§ **Assignment**
Where the line containing "Where should I click to: Remove" appears below, begin there and reproduce each line exactly through the last one, omitting pictures.

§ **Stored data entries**
■ ■ ■ ■ ■ ■ ■
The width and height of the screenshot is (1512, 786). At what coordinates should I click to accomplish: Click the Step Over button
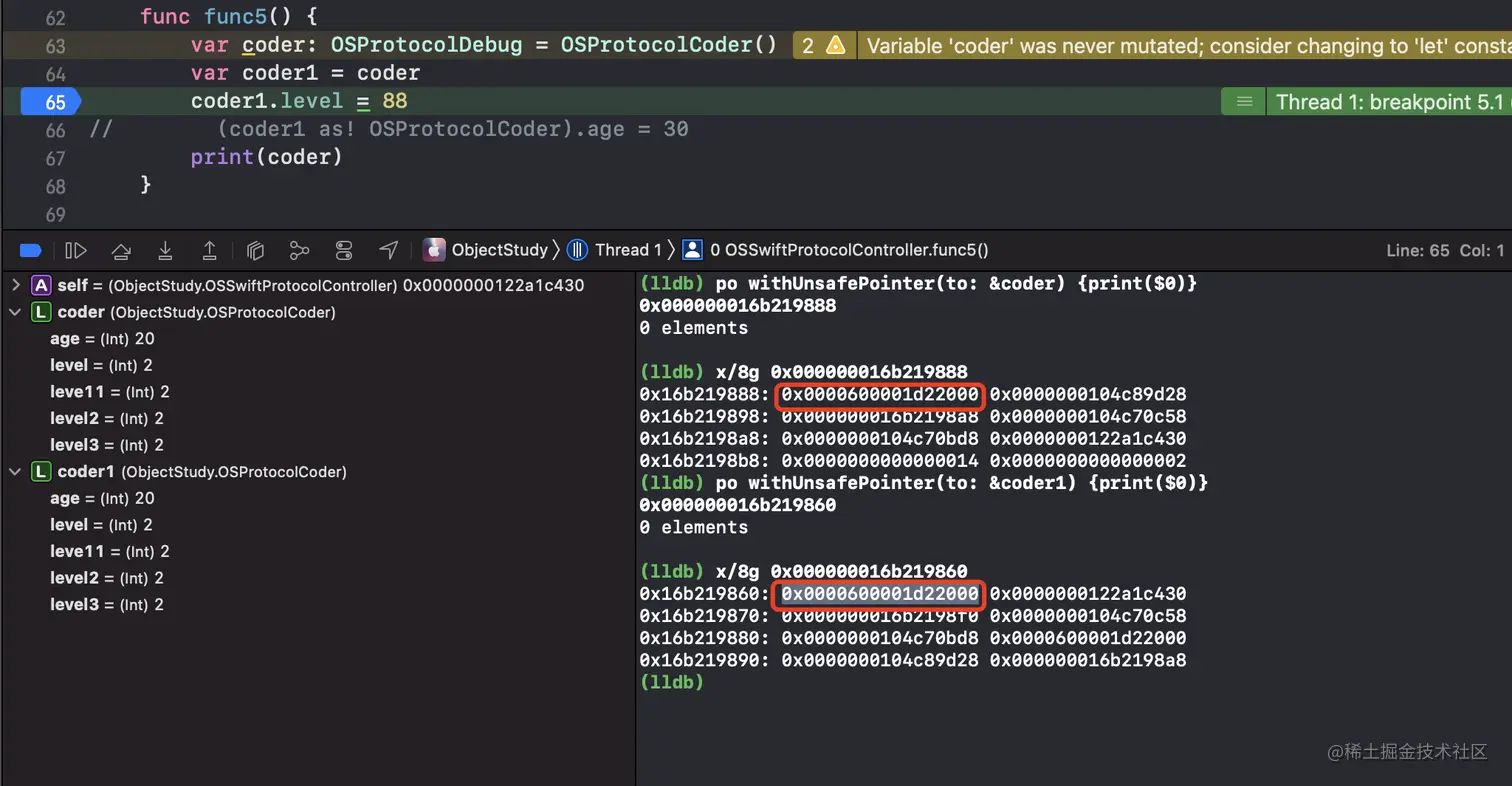pos(121,250)
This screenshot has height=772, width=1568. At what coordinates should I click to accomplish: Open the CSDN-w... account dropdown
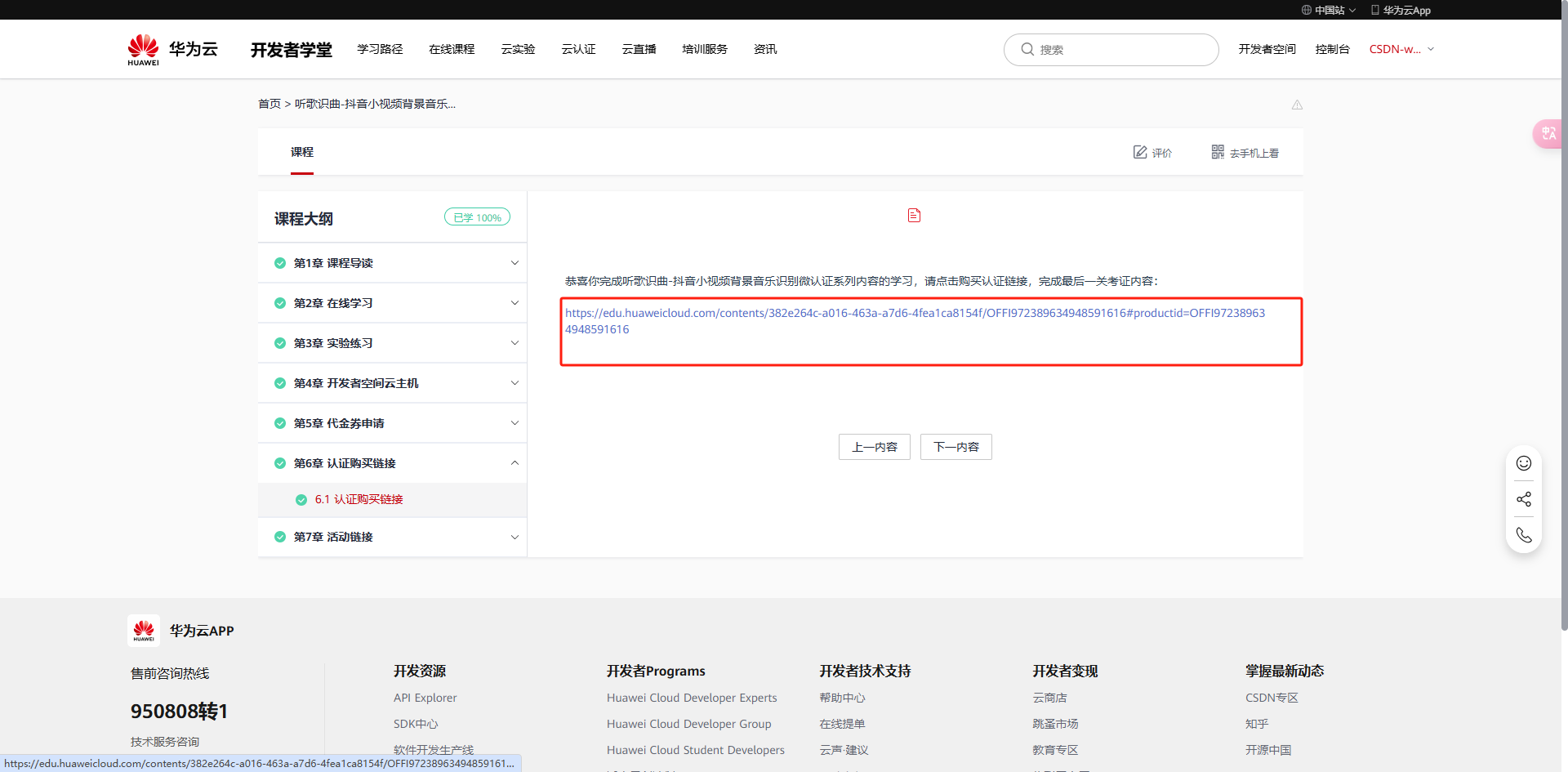[1401, 49]
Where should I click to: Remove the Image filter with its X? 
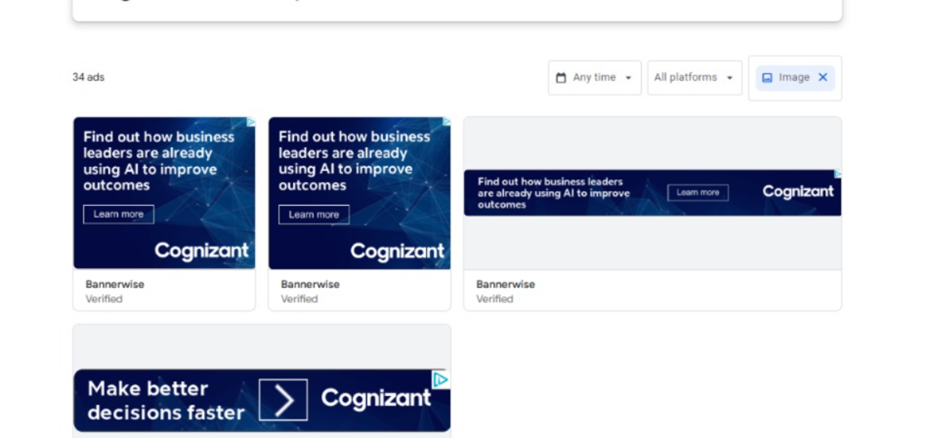[823, 77]
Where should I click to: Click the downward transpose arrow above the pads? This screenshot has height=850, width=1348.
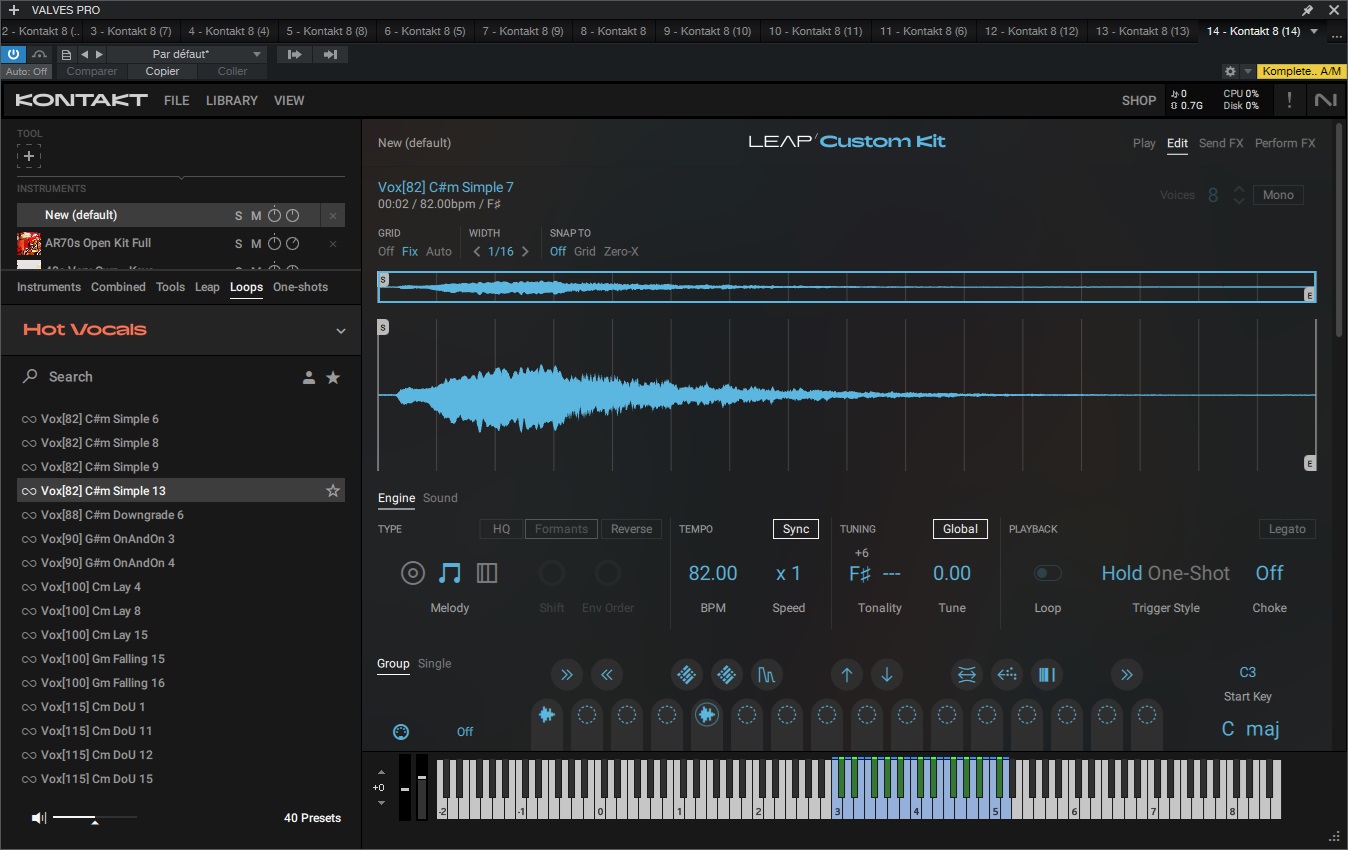coord(886,675)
■ ■ ■ ■ ■ ■ ■
§ **Solution for this problem**
Where should I click to: Remove the Image filter with its X? 
[823, 77]
Where should I click to: Click the downward transpose arrow above the pads? This screenshot has height=850, width=1348.
coord(886,675)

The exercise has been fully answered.